The consultation closes on 11 January 2019. The government suggests that a trial or phased approach could be used with early adopters to test the process before mandatory reporting is required.
Key Elements of the Consultation
What ethnicity pay information should be reported?
The following approaches have been proposed:
- “One pay gap figure comparing average hourly earnings of ethnic minority employees as a percentage of white employees.” This approach would mirror the gender pay gap reporting methodology. The employer would provide one headline figure. One drawback of this approach is that a headline pay gap figure alone may not give a fully representative picture as different ethnic groups would be rolled into one.
- “Several pay gap figures by ethnicity group.” This approach would compare average hourly earnings of different groups of ethnic minority employees as a percentage of white employees. However, this approach would not identify variations in pay distributions across different groups.

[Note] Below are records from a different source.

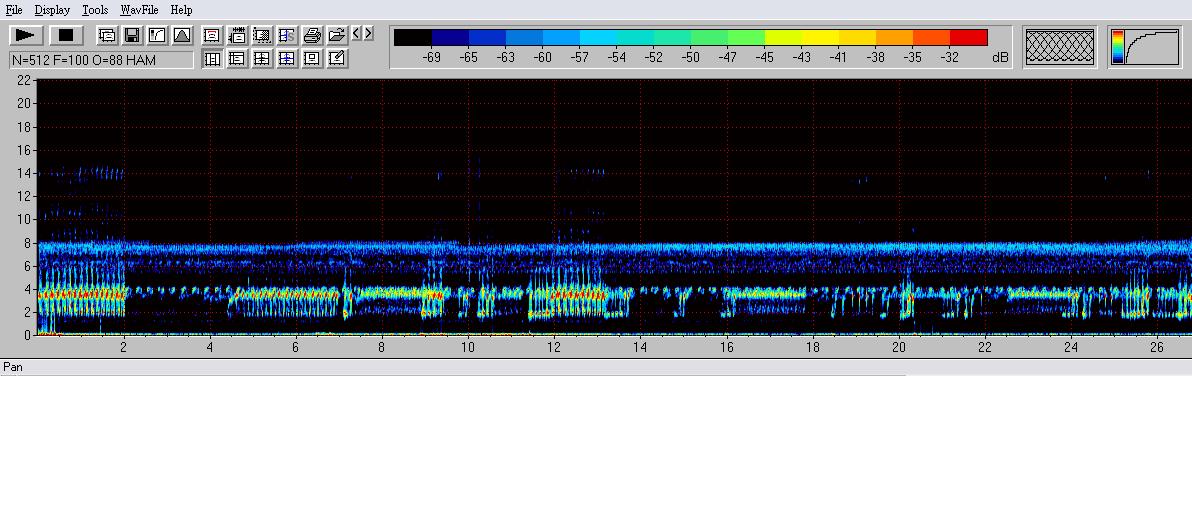This screenshot has height=512, width=1192.
Task: Click the overlapping windows icon
Action: click(x=107, y=35)
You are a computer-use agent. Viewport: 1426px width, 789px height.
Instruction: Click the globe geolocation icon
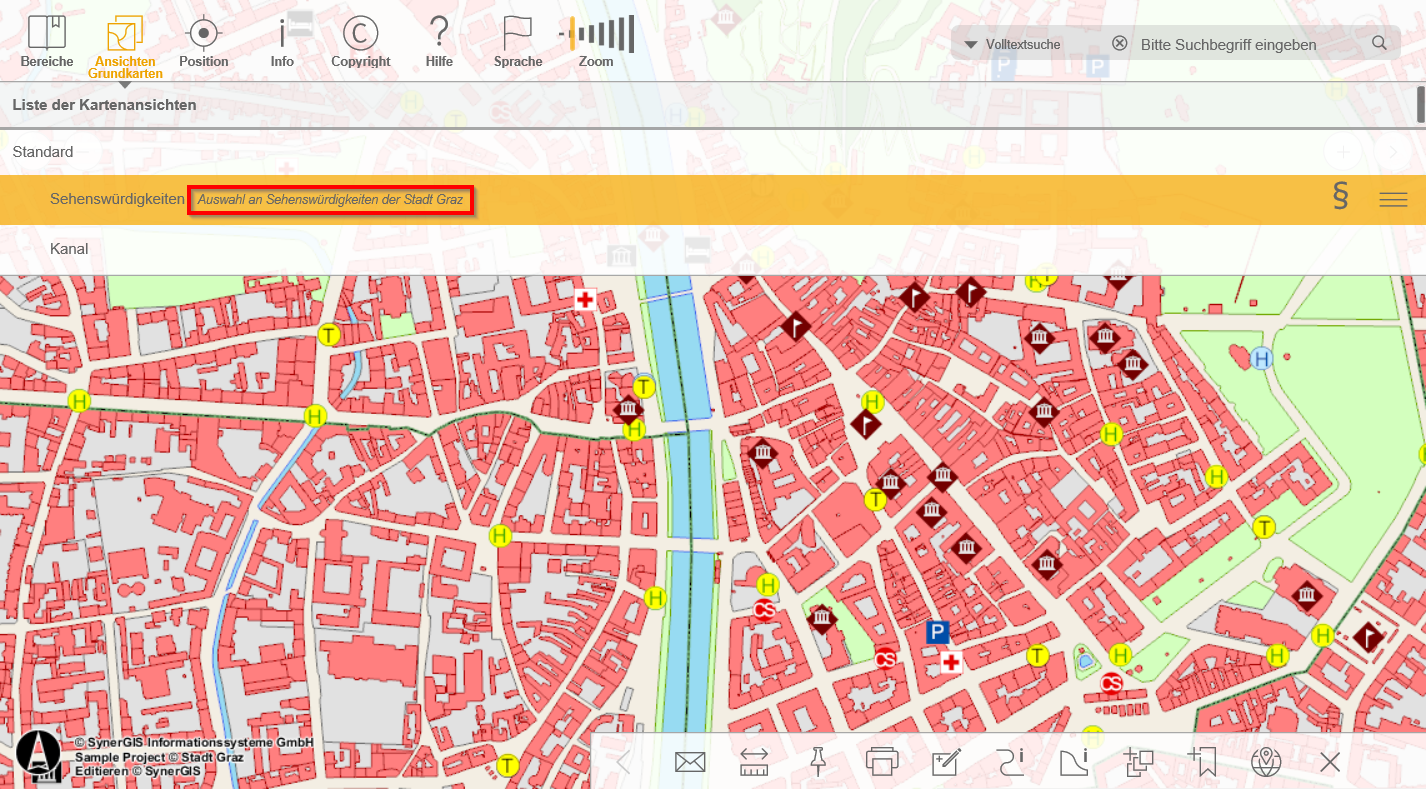point(1265,761)
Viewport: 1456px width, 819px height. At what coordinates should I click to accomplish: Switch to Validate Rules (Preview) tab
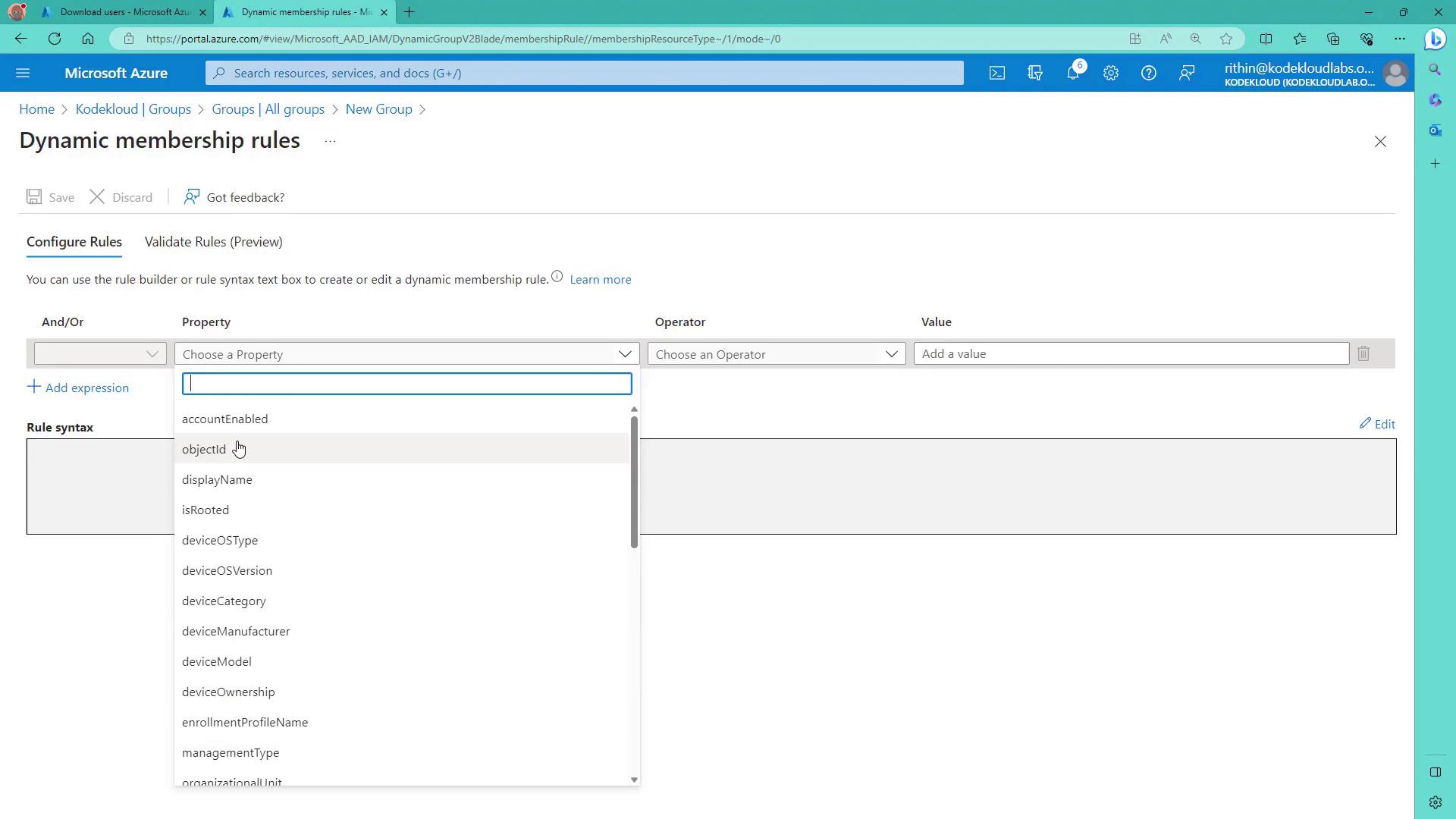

- “By pay band or quartile.” This approach would show the proportion of employees from different ethnic groups by £20,000 pay bands or by pay quartiles. Employers would be able to see where ethnic minorities are concentrated in terms of pay and identify any apparent barriers to progression. One problem with this approach may be that breaking down data in this way may cause issues in terms of protecting employee anonymity.
Where would the data need to be published?
There is no indication in the consultation document of where the government proposes employers should publish ethnicity pay data. However, it seems likely that the government would implement publication requirements similar to those for gender pay gap information, which employers are required to publish on their websites and on a central government online portal.
What are some challenges that may arise for employers collecting ethnicity data?
The consultation document summarises the following challenges:
- There is no legal obligation for individuals to disclose the ethnic group with which they identify, and there is no legal obligation on employers to collect ethnicity data.
- Analysing ethnicity data can be complex because individuals do not necessarily associate themselves with any of the categories.
- Employers have their own classifications. Taking a standardised approach may result in additional costs to employers where changes to classification systems are required.
- Any information relating to an individual’s racial or ethnic origin is classified as a special category of personal data under the Data Protection Act 2018, read with the General Data Protection Regulation. Employers that collect ethnicity data need to ensure the anonymity of their employees.
Will the reporting requirement apply to all UK employers?
“The government believes that employers of fewer than 250 employees should not be expected to publish ethnicity pay data . . . A threshold of 250 or more employees would mirror the gender pay gap reporting methodology.”